Conclusie en gevolgen

12. Het beroep is gegrond en de rechtbank vernietigt het bestreden besluit. De rechtbank ziet aanleiding om de rechtsgevolgen van het bestreden besluit in stand te laten, omdat verweerder het motiveringsgebrek heeft hersteld in het verweerschrift van
16 september 2022.
13. De rechtbank veroordeelt verweerder in de door eiseres gemaakte proceskosten.

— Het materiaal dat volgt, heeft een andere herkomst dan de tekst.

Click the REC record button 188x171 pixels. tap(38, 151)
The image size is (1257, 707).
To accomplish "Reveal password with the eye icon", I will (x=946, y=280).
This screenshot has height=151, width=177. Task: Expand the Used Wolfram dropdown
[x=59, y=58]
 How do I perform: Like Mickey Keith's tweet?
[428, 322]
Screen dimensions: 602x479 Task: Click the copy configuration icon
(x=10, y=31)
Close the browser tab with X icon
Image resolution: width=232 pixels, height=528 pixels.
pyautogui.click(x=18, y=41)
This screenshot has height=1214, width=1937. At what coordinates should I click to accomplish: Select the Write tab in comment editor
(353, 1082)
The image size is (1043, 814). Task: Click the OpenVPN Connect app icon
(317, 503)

Deze kosten stelt de rechtbank op grond van het Besluit proceskosten bestuursrecht voor de door een derde beroepsmatig verleende rechtsbijstand vast op € 1.518,00 (1 punt voor het indienen van het beroepschrift en 1 punt voor het verschijnen ter zitting met een waarde per punt van € 759,- en een wegingsfactor 1). Nu partijen het er over eens zijn dat verweerder de kosten voor het indienen van een bezwaarschrift van € 541,- eveneens vergoedt, zal de rechtbank overeenkomstig beslissen.
14. Omdat het beroep gegrond is dient verweerder het door eiseres betaalde griffierecht te vergoeden.

Beslissing

De rechtbank:
- verklaart het beroep gegrond;
- vernietigt het bestreden besluit;
- bepaalt dat de rechtsgevolgen van het vernietigde besluit in stand blijven;
- veroordeelt verweerder in de proceskosten van eiseres tot een bedrag van € 2.059,-;
- draagt verweerder op het door eiseres betaalde griffierecht van € 50,– te vergoeden.
Deze uitspraak is gedaan door mr. L.A. Banga, rechter, in aanwezigheid van mr. T.R. Oosterhoff-Vos, griffier. De uitspraak is uitgesproken in het openbaar op 2 december 2022.
griffier
rechter
Een afschrift van deze uitspraak is verzonden aan partijen op:

Informatie over hoger beroep

Een partij die het niet eens is met deze uitspraak, kan een hogerberoepschrift sturen naar de Afdeling bestuursrechtspraak van de Raad van State waarin wordt uitgelegd waarom deze partij het niet eens is met deze uitspraak. Het hogerberoepschrift moet worden ingediend binnen zes weken na de dag waarop deze uitspraak is verzonden. Kan de indiener de behandeling van het hoger beroep niet afwachten, omdat de zaak spoed heeft, dan kan de indiener de voorzieningenrechter van de Afdeling bestuursrechtspraak van de Raad van State vragen om een voorlopige voorziening (een tijdelijke maatregel) te treffen.

Voetnoten

1.Zie hiervoor bijvoorbeeld de uitspraken van 16 oktober 2019 (ECLI:NL:RVS:2019:3474) en van 20 juli 2022 (ECLI:NL:RVS:2022:2088).